This dissertation focuses on creating a pluralistic approach to understanding and measuring interdisciplinarity at various scales to further the study of the evolution of knowledge and innovation. Interdisciplinarity is considered an important research component and is closely linked to higher rates of innovation. If the goal is to create more innovative research, we must understand how interdisciplinarity operates.

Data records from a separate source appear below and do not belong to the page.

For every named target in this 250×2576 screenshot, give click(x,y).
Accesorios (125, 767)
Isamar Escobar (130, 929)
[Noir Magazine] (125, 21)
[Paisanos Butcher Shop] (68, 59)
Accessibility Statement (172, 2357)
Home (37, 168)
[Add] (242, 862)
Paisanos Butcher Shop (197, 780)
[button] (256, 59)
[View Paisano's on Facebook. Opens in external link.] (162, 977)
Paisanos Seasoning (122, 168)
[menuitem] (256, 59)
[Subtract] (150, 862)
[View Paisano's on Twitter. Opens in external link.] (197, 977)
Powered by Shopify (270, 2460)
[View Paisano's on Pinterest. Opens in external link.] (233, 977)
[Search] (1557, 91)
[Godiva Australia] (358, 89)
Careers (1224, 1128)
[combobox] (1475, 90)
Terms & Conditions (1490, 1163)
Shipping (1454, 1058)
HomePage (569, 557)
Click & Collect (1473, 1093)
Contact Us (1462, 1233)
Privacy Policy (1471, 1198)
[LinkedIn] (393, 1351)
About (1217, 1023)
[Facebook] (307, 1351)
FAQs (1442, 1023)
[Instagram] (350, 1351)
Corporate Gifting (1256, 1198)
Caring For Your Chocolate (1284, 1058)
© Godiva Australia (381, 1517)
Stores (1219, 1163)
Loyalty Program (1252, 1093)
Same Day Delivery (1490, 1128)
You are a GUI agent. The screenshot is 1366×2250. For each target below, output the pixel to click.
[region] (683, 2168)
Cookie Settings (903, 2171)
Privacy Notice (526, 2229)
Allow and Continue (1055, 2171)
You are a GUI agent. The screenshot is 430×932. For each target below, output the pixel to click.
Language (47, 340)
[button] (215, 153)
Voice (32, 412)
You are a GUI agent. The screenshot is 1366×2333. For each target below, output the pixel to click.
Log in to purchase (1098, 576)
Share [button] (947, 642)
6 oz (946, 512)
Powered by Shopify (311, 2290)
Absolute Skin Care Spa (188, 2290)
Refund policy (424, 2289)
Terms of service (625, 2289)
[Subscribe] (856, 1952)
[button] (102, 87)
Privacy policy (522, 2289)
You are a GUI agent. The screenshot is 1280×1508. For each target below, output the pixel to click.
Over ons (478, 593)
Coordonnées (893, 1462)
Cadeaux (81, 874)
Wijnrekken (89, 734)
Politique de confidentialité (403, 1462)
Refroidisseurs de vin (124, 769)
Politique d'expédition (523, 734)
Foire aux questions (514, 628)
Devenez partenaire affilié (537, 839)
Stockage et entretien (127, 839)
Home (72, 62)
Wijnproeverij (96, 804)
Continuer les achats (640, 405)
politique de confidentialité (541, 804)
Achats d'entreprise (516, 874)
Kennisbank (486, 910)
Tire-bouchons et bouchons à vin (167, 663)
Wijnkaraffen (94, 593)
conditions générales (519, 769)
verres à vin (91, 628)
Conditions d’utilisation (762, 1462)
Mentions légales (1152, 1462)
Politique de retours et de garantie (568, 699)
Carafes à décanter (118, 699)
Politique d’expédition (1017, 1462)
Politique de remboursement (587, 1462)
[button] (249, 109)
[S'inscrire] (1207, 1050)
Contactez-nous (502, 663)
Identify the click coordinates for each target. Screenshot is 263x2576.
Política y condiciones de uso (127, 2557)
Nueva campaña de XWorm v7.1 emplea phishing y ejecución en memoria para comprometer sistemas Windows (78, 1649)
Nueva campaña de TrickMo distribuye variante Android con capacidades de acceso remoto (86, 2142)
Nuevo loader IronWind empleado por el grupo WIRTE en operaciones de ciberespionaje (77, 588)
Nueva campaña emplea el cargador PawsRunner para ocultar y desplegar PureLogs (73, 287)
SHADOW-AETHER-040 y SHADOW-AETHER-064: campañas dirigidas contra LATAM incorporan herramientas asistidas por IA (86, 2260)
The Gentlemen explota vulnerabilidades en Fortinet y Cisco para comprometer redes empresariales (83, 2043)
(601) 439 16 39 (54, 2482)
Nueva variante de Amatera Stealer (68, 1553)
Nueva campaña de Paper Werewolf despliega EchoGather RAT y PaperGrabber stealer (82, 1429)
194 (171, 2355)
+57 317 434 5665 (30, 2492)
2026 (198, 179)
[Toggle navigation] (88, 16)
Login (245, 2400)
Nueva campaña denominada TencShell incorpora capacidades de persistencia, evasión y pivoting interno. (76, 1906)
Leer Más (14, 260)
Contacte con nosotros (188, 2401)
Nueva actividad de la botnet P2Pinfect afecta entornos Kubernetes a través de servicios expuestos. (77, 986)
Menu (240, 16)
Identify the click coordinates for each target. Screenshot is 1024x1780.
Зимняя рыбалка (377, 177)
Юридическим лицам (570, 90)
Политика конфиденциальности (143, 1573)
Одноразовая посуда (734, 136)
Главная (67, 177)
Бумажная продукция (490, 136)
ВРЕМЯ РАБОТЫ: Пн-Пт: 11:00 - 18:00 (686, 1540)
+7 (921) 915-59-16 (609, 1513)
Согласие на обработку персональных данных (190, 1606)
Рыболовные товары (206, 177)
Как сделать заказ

I begin by examining interdisciplinarity with a small scope, the research university. This study uses metadata to create co-authorship networks and examine how a change in university policies to increase interdisciplinarity can be successful. The New American University Initiative (NAUI) at Arizona State University (ASU) set forth the goal of making ASU a world hub for interdisciplinary research. This kind of interdisciplinarity is produced from a deliberate, engineered, reorganization of the individuals within the university and the knowledge they contain. By using a set of social network analysis measurements, I created an algorithm to measure the changes to the co-authorship networks that resulted from increased university support for interdisciplinary research.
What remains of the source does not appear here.